A formula for life, not yet conceived

Or perhaps it has and I’ve been deceived

Some might see a problem, puzzle or game

To integrate all sides to equal the same

.

An equation’s unsolvable when incomplete

Or the solutions wrong and we have to repeat

Though an unknown constant can be hard to tell

This constant unknown, we’ll just call “L”

.

Thus L is the constant that can’t be defined

It can’t be measured or graphed on a line

It’s totally irrational, follows no rules

It can’t be made or dissected with tools

.

It’s unquantifiable, but rarely there’s none

When completely subtracted the answer’s just one

It must be shared but not borrowed, no debtor

May not be infinite but more is better

.

When factored with care the solution’s made clear

That a theory this simple we all must share

That joy is derived when summed with above

And this constant “L” I speak, is the factor of Love

 ~

Sck122314

Forest of Hell

Colorless leaf crackle beneath sole-less feet.

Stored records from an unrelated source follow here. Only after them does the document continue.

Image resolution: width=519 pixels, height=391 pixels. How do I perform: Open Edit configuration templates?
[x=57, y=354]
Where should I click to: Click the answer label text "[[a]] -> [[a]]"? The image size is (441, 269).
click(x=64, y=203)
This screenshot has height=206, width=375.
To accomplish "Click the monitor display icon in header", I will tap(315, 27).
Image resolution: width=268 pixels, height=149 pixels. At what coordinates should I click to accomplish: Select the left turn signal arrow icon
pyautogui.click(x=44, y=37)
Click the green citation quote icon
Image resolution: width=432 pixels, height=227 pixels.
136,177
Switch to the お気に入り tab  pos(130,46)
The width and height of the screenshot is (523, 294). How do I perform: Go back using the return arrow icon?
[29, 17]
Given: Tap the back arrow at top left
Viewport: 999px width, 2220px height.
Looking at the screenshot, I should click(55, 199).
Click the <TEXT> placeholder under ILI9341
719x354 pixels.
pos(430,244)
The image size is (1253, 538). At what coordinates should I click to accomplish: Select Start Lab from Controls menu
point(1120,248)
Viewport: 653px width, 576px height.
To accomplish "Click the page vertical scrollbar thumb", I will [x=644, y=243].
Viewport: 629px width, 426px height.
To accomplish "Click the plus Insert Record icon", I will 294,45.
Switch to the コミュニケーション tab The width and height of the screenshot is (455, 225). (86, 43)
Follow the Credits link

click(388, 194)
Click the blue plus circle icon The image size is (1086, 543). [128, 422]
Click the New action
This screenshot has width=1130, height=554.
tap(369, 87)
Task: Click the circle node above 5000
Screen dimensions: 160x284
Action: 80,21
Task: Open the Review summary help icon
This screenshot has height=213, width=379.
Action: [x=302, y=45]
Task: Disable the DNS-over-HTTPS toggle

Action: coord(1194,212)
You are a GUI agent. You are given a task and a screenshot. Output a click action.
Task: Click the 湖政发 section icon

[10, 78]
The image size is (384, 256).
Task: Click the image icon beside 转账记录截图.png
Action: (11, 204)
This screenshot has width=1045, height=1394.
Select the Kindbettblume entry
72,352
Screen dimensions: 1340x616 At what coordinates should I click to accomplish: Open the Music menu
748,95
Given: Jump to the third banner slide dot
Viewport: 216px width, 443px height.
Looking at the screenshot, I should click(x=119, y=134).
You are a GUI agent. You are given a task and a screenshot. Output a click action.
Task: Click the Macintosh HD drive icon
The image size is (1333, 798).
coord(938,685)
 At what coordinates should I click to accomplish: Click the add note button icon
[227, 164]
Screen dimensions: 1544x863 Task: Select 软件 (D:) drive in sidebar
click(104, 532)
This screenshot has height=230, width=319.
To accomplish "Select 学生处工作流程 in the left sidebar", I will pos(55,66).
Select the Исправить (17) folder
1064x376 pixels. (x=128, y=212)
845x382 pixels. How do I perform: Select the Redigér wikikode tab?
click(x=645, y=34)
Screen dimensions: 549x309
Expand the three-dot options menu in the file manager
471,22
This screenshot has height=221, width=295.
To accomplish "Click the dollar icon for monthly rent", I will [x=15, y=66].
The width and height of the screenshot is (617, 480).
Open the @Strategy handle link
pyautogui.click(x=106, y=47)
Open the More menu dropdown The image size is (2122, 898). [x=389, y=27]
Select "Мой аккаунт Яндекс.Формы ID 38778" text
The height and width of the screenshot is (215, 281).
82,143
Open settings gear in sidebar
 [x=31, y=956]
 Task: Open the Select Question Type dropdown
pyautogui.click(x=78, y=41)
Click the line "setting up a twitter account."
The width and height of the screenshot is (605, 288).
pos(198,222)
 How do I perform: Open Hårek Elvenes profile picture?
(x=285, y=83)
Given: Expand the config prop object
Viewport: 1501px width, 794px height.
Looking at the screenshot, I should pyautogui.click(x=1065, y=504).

The smell of death lingers sweet.

Bramble thick draws blood on paper skin,

digging more deeply the deeper within.

 *

Then starlight fades to the darkness I fear,

moonlight shadows disappear.

Columns abound supporting endless night,

numbers multiply consuming the light.

 *

Welcome dew hangs heavy in unseen air,

to drink deep I do not dare.

Outstretched hands replace teary useless eyes.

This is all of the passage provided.